La magnitud del proceso no es menor. Un total de 53.970 juradas y jurados electorales fueron designados por sorteo para administrar 8.995 mesas de sufragio, distribuidas en 1.308 recintos electorales a lo largo y ancho del departamento, en un operativo logístico que busca garantizar transparencia, legalidad y participación ciudadana.
En el ámbito departamental, los votantes elegirán a una Gobernadora o Gobernador en circunscripción única, bajo el sistema de mayoría absoluta o mayoría atenuada. Si ninguna candidatura alcanza el porcentaje exigido por la norma, el departamento acudirá a una segunda vuelta entre las dos opciones más votadas. La autoridad electa tendrá en sus manos la conducción de la administración departamental y la responsabilidad de impulsar el desarrollo económico, social y cultural de La Paz.

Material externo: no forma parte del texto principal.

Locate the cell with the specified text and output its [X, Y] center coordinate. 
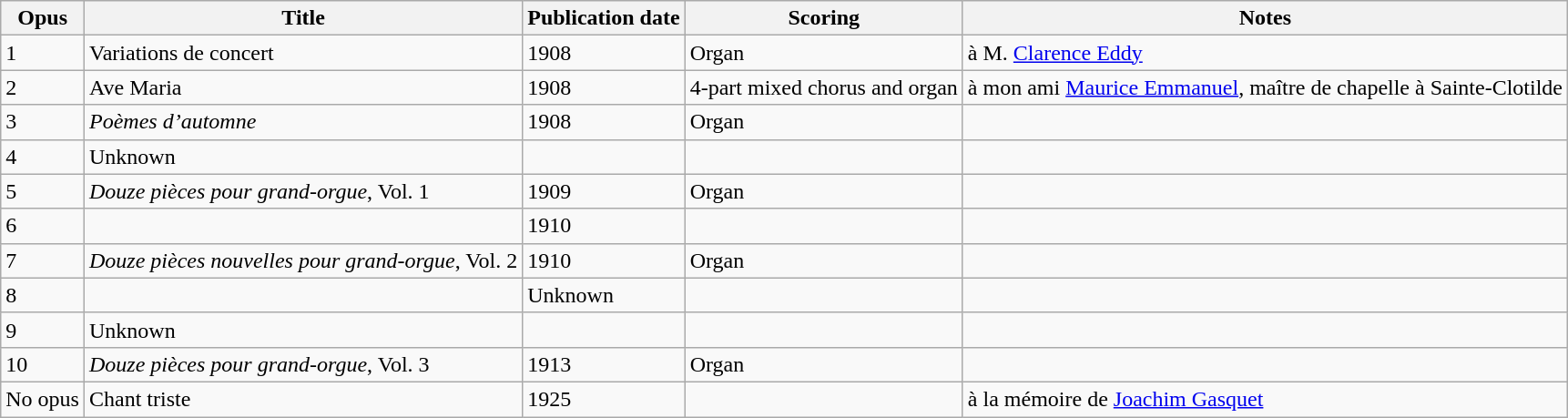
8 [43, 295]
Poèmes d’automne [302, 122]
3 [43, 122]
Variations de concert [302, 53]
à M. Clarence Eddy [1265, 53]
à la mémoire de Joachim Gasquet [1265, 399]
7 [43, 260]
Douze pièces pour grand-orgue, Vol. 3 [302, 364]
1913 [604, 364]
2 [43, 87]
No opus [43, 399]
4-part mixed chorus and organ [823, 87]
Notes [1265, 18]
à mon ami Maurice Emmanuel, maître de chapelle à Sainte-Clotilde [1265, 87]
Ave Maria [302, 87]
9 [43, 330]
Title [302, 18]
Chant triste [302, 399]
Publication date [604, 18]
Douze pièces pour grand-orgue, Vol. 1 [302, 191]
5 [43, 191]
1 [43, 53]
Opus [43, 18]
1909 [604, 191]
4 [43, 157]
Scoring [823, 18]
10 [43, 364]
1925 [604, 399]
6 [43, 226]
Douze pièces nouvelles pour grand-orgue, Vol. 2 [302, 260]
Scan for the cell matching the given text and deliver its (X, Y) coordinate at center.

La jornada también definirá la conformación de la Asamblea Legislativa Departamental, compuesta por 20 asambleístas elegidos por territorio —uno por cada provincia— mediante mayoría simple; 20 por población, bajo el sistema proporcional en circunscripción departamental; y cinco representantes indígena originario campesinos y del pueblo afroboliviano, designados conforme a sus normas y procedimientos propios. Este diseño institucional refuerza la representación territorial y la inclusión cultural en la toma de decisiones, además de consolidar el rol fiscalizador y legislativo del órgano deliberante.
En el nivel municipal, el proceso renovará 87 alcaldías y 520 concejos municipales, cada uno con sus respectivas suplencias. Las alcaldesas y alcaldes serán elegidos por voto popular para un periodo de cinco años, con la misión de dirigir la gestión municipal, ejecutar presupuestos, promulgar normas locales y garantizar la prestación de servicios básicos, además de promover el desarrollo productivo y social en sus jurisdicciones.
El municipio de Cajuata incorporará, además, la elección de una concejala o concejal indígena originario campesino del pueblo afroboliviano, en apego a sus procedimientos propios, ampliando así los espacios de representación.
Con cifras que revelan la dimensión del desafío organizativo y político, La Paz se dispone a ejercer su voluntad en las urnas, en un proceso que no solo renovará autoridades, sino que definirá prioridades y liderazgos en un escenario regional clave para el país.